UltraRAG provides two lightweight integration methods — ToolCall and PipelineCall — allowing you to invoke UltraRAG capabilities directly from your own Python code.
If you only need a specific UltraRAG feature such as data loading, embedding, or retrieval — without running a full RAG pipeline — you can call UltraRAG tools just like regular Python functions using ToolCall.
Before using ToolCall, you must call initialize to specify which UltraRAG servers to activate.
It is recommended to set server_root to the absolute path of the UltraRAG servers directory, such as /home/user/project/UltraRAG/servers.
script/api_usage_example.py
from ultrarag.api import initialize, ToolCall
initialize(["benchmark"], server_root="servers")
benchmark_param_dict = {
"key_map": {
"gt_ls": "golden_answers",
"q_ls": "question"
},
"limit": -1,
"seed": 42,
"name": "nq",
"path": "data/sample_nq_10.jsonl",
}
benchmark = ToolCall.benchmark.get_data(benchmark_param_dict)
You can call the tool exactly like a normal Python function — simply pass the required arguments.
script/api_usage_example.py
from ultrarag.api import initialize, ToolCall
initialize(["benchmark", "retriever"], server_root="servers")
benchmark_param_dict = {
"key_map": {
"gt_ls": "golden_answers",
"q_ls": "question"
},
"limit": -1,
"seed": 42,
"name": "nq",
"path": "data/sample_nq_10.jsonl",
}
benchmark = ToolCall.benchmark.get_data(benchmark_param_dict)

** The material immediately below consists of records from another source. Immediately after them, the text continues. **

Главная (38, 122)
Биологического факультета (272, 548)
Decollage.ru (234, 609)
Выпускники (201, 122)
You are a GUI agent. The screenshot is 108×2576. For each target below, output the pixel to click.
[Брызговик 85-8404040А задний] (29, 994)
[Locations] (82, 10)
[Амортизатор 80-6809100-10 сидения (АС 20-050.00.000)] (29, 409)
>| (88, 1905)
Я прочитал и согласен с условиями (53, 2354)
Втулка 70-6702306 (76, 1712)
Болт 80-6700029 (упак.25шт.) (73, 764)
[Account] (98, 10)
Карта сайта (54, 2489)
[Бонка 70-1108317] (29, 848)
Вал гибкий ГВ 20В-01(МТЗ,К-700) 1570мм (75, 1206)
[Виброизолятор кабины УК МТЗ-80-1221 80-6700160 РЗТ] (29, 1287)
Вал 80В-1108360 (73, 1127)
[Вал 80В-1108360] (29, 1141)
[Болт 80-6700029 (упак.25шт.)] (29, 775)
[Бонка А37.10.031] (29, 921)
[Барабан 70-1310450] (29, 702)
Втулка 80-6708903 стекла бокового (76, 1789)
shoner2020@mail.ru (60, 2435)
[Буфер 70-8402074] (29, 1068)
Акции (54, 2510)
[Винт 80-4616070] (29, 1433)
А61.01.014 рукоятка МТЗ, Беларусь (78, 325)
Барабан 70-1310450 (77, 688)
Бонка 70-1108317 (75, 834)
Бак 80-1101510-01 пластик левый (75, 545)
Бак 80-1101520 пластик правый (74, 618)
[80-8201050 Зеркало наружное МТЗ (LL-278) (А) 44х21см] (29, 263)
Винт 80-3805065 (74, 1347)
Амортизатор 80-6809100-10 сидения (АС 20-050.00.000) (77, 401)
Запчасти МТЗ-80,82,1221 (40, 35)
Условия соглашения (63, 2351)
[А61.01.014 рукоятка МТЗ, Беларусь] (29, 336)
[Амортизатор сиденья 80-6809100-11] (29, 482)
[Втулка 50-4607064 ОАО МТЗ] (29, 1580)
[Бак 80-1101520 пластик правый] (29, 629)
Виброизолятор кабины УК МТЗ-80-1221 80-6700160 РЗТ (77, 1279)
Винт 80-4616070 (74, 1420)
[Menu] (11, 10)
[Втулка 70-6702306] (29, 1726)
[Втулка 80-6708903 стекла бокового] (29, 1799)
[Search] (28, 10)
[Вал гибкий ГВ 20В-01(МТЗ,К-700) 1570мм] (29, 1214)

query_list = benchmark["q_ls"]
retriever_init_param_dict = {
"model_name_or_path": "Qwen/Qwen3-Embedding-0.6B",
}
ToolCall.retriever.retriever_init(**retriever_init_param_dict)
result = ToolCall.retriever.retriever_search(
query_list=query_list,
top_k=5,
)
retrieve_passages = result["ret_psg"]
You only need to provide parameters that you want to override. Other fields will be automatically filled using defaults from the server’s parameter file.
PipelineCall
If you want to run an entire UltraRAG Pipeline programmatically and obtain the output of each step, you can use PipelineCall.
You must first generate pipeline_parameter.yaml and related configuration files using UR‑v2’s build command.
script/api_usage_example.py
from ultrarag.api import PipelineCall
result = PipelineCall(
pipeline_file="examples/rag_deploy.yaml",
parameter_file="examples/parameter/rag_deploy_parameter.yaml",
)
final_step_result = result["final_result"]
all_steps_result = result["all_results"]
final_result contains the output of the pipeline’s last step, while all_results includes every step’s result.